First, the three chosen models for shared memory programming on the Intel Xeon Phi are described in more detail.
4.1. Three Popular Task-based Parallel Models 42
4.1.1
OpenMP
We have introduced OpenMP as the de-facto standard for shared memory programming. OpenMP provides a set of compiler directives, tools, and environment variables which can simplify parallel application development for shared memory architectures with multiple cores. However, the application developers need to be aware of the OpenMP memory model, which provides private and shared data [19]. A notable feature of OpenMP is that it is under active development, and new features are proposed frequently in order to make it more flexible and adaptable to new architectures. One recent example is the support for task dependence since the release of OpenMP 4.0.
Writing of multithreaded programs can become quite complex, without defining certain rules. OpenMP attempts to ease the process by supporting the fork-join model [137]. We have to be clear about the fork-join term, as it can be applied at different level and can imply different meanings. For example, Chapman [19] uses this concept for threads in the earlier versions of OpenMP (before OpenMP 3.01) as follows: the starting part of the program is
executed by a single thread; whenever, a parallel construct encounters, a team of threads is created (fork); members of the team execute the code collaboratively, and at the end of the construct2, all team members except the master thread terminate (join). The concept of fork-
join is used in [126] as a parallel control pattern, where the control flow forks into multiple parallel flows that will join later. In this context –as well as throughout this dissertation–, the focus is on the dynamic task creation and execution in newer versions of OpenMP, which also follow the fork-join pattern using task and task-wait constructs. It is also important to note that still parallelism happens only in a parallel region.

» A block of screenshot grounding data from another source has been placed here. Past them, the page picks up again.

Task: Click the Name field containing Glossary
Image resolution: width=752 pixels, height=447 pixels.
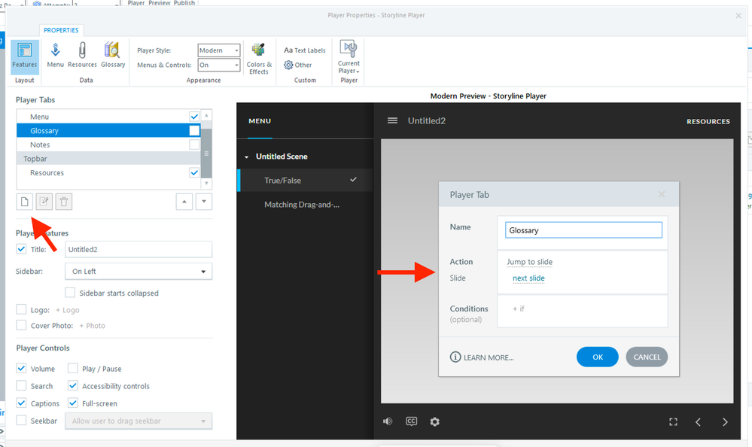Action: (x=583, y=230)
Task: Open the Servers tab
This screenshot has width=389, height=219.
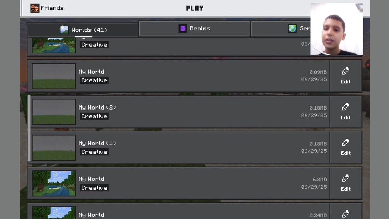Action: 281,28

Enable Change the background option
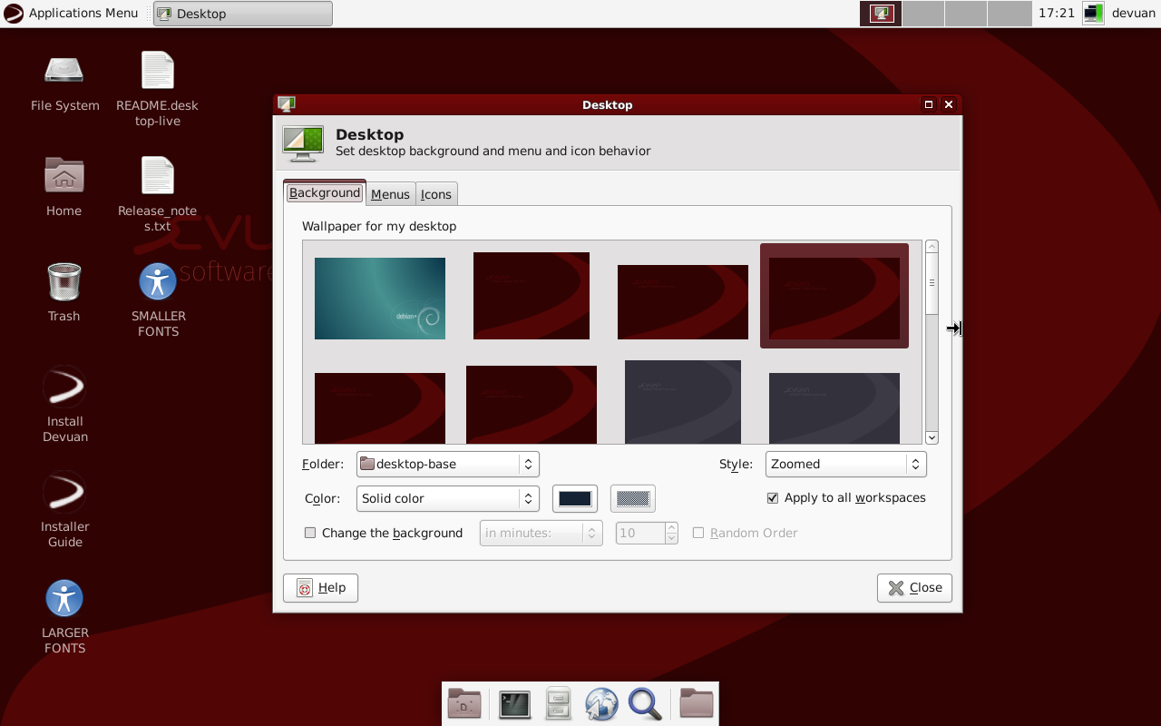310,533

The Intel OpenMP runtime library (as opposed to the GNU implementation) allocates a task list per thread for every OpenMP team. Whenever a thread creates a task that cannot not be executed immediately, that task is placed into the thread’s deque (double-ended queue). A random stealing strategy balances the load [138].
4.1.2
Cilk Plus
Cilk Plus has evolved from Cilk [139], and is an extension to C/C++ with a few additional keywords and an array section notation. It provides very simple but powerful ways of spec- ifying parallelism, as it is integrated into the compiler. It features a fork-join pattern to sup- port irregular patterns and nesting. Cilk Plus provides the cilk spawn and cilk sync keywords to spawn and synchronise tasks; cilk for loop is a parallel replacement for
1OpenMP is said to be thread-based before adding the concept of tasks, where all threads have access to the
shared memory and worksharing directives (single, for, section, etc.) are used to distribute the work between them [3].
4.1. Three Popular Task-based Parallel Models 43
sequential loops in C/C++. Cilk Plus has a syntactic extension to express fork-join: instead of calling a function, by using cilk spawn it spawns the function, which means the caller can continue its execution without waiting for the callee to return (fork); cilk sync, waits for all spawned calls in the current function to join.
The tasks are executed within a work-stealing framework. Every worker thread has deque of tasks. The worker treats its deque as a stack, by pushing and popping tasks at the back of it. Thieves steal from the front of deques [45]. In the Cilk Plus work-stealing framework, thieves steal continuations, meaning that the spawned task is immediately started by the spawning thread, and the continuation is left available for stealing. The Cilk Plus scheduling policy provides load balancing close to the optimal [117]. The Intel implementation of Cilk Plus ensures that by running a program on one processor, the same order of operations as the equivalent sequential program is produced [126].
4.1.3
Threading Building Blocks (TBB)
Intel Threading Building Blocks (TBB) is another well-known approach for expressing par- allelism [43]. TBB is an object-oriented C++ template library that contains data structures and algorithms to be used in parallel programs.
Parallelism can be expressed in terms of tasks, represented as instances of the task class, or concurrent container classes, which allow the access of multiple threads to items of a container.
TBB supports both regular and irregular parallelism, and has direct support for a various parallel patterns, such as task graphs, map, pipelines, etc. TBB abstracts the low-level thread interface. However, conversion of legacy code to TBB requires restructuring certain parts of the program to fit the TBB templates.
TBB uses a library for supporting the fork-join pattern. Similar to Cilk Plus, a common thread pool is shared by all tasks and load balancing is achieved by work-stealing. Each worker thread in TBB has a deque of tasks. Newly spawned tasks are put at the back of the deque, and each worker thread takes the tasks from the back of its deque. If there is no task in the local deque, the worker steals tasks from the front of the victims’ deques [140]. But in TBB, thieves steal children, meaning that the worker thread spawns a new task and leaves it. It executes the continuation, for example if it is executing a loop, it proceeds to the next iteration and spawns more tasks afterwards, leaves them for stealing, likewise. Furthermore, if it picks a task to run, it would be the last spawned one, as it is the one recently pushed at the back of its deque.